TASK ITEM >> Go through the records below and show every line with the string "named".

--- RECORDS SHOWN ---

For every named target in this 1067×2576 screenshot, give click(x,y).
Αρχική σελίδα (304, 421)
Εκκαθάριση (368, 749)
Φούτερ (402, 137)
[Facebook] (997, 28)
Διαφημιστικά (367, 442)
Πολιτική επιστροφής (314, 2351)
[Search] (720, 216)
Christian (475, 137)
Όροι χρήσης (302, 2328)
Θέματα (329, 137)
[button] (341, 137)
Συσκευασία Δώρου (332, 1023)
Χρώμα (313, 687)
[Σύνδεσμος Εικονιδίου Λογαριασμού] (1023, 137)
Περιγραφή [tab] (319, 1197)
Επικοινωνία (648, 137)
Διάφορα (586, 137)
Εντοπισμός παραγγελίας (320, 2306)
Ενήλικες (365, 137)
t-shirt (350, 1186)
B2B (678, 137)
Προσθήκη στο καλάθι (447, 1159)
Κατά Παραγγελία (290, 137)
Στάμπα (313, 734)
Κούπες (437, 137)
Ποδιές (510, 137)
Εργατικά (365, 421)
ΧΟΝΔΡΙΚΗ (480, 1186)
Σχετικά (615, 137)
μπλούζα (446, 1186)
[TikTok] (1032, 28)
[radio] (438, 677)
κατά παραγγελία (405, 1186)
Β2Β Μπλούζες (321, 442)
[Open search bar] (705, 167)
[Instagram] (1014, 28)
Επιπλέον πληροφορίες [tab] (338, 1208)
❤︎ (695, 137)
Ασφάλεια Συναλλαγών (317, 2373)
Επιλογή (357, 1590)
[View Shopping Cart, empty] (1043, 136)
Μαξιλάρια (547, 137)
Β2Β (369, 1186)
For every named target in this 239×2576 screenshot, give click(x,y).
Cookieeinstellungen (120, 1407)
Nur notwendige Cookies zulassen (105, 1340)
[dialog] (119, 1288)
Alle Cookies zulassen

---

RESPONSE TO THE TASK >>
For every named target in this 1067×2576 screenshot, give click(x,y).
For every named target in this 239×2576 screenshot, give click(x,y).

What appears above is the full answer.